30 Minutes With The New Sonic 2D Game: Modernising Everything Good And Bad From The Classics

30 Minutes With The New Sonic 2D Game: Modernising Everything Good And Bad From The Classics

Sonic Superstars feels like what the Sonic series has been working toward for years but hasn’t quite had the courage to do until now. The series has been leaning hard into nostalgia surrounding its speedy, 2D platforming roots with games like Sonic Mania reimagining old levels and Sonic Origins repackaging them for a new audience. Because the series has been leaning on some older tricks, Sonic Superstars is refreshing because we finally have something new in that old 2D framework.

I played two levels of Sonic Superstars at Summer Game Fest, opting to play as Amy and Tails over the blue blur. Amy’s hammer gives her some extended reach on her attacks, and Tails’ flight gives him more air time to reach high places and attack enemies in the air. For anyone who’s played classic Sonic games, this is the part you know and love.

Superstars feels like the sidescrollers of old but with gorgeous 3D paint that is vibrant and pops off the screen. Visually and mechanically, Superstars feels like it understands the appeal of a 2D Sonic without feeling so strictly beholden by the past that it has to use identical assets or levels to evoke a reaction. Spin-dashing through a level as Amy and passing by the gorgeous beach backdrop of one level made me want to slow down and take in the sights.

Image: Sega
Image: Sega

While it captures the essence of a classic Sonic games, it also adds its own twist with new, special abilities.

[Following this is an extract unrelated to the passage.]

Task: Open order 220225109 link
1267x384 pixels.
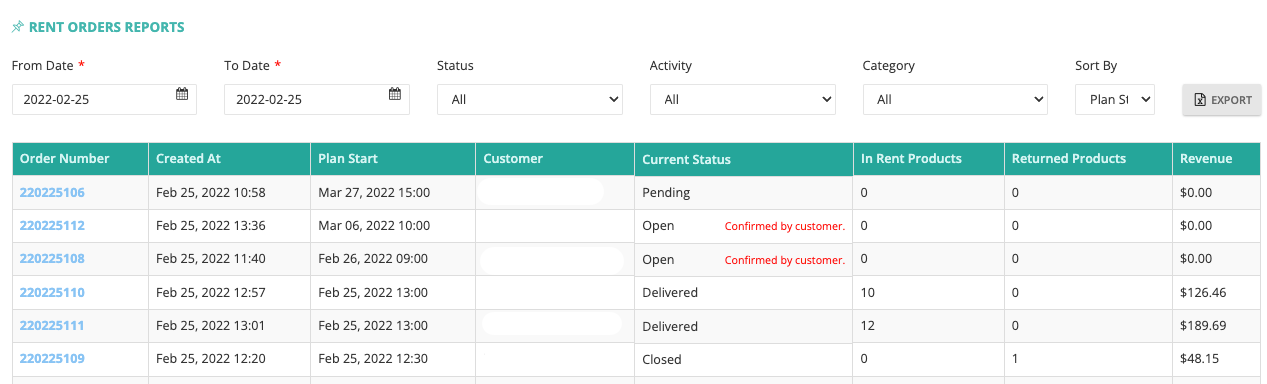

The ones I was able to use included shapeshifting into a water form that lets you swim up through waterfalls and a cloning mode that let me spawn dozens of copies of myself to attack enemies. The first added a new layer to levels and the second let me overtake bosses with an army of little anthropomorphic guys.

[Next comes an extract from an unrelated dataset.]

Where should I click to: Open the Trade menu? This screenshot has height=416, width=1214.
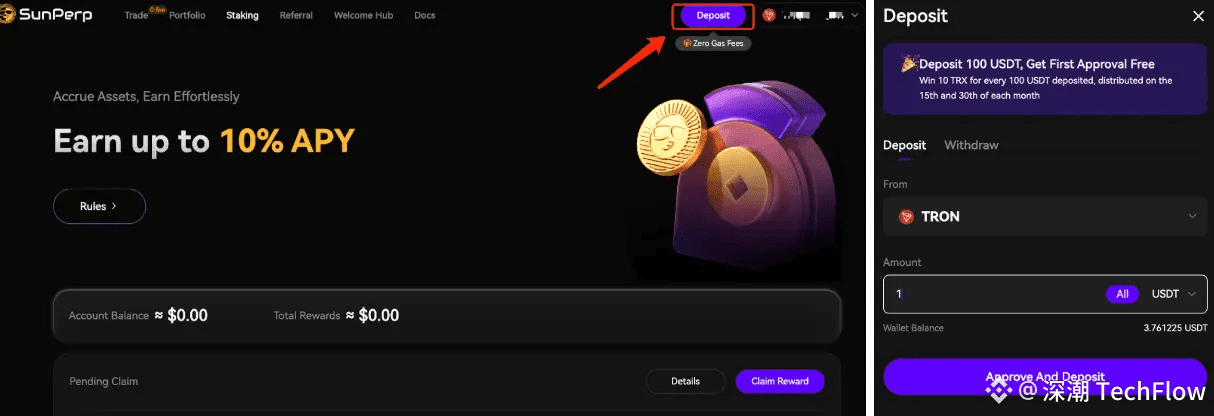137,16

This was only a small sample of the new mechanics in Sonic Superstars, and I’m already eager to see how others might change the way I’ve played these games for years. But admittedly, some of that excitement comes with the caveat that I don’t know if it will be enough for anyone who’s not already on board.

If 2D Sonic was never your jam, nothing I played tells me this is going to change your mind. It still feels like an old Sonic game, for better or worse. As a lot of those games do, Superstars feels slippery and sometimes unwieldy as your character picks up momentum, which I found especially frustrating in the boss fights, which despite clever design, tended to grind against the momentum my characters would build as I ran from one side of the screen to the other. There’s a precision to these fights that took me several attempts to nail down. It felt good when I accomplished that, but there are still lingering frustrations, and if that’s been the sentiment you’ve felt toward old Sonic games, that’s still intact in Superstars.

Image: Sega
Image: Sega

Paying tribute to an old style inevitability means the good and bad parts are a package deal, so Sonic Superstars feels like a modern take on something tried and true, but I’d be surprised if it won over anyone who wasn’t already frothing at the mouth for it. Still, I love seeing a 2D Sonic game with new ideas to explore, and I’m looking forward to seeing more of them when Sonic Superstars comes to PC, PlayStation 4 and 5, Switch, Xbox One, and Xbox Series X/S later this year.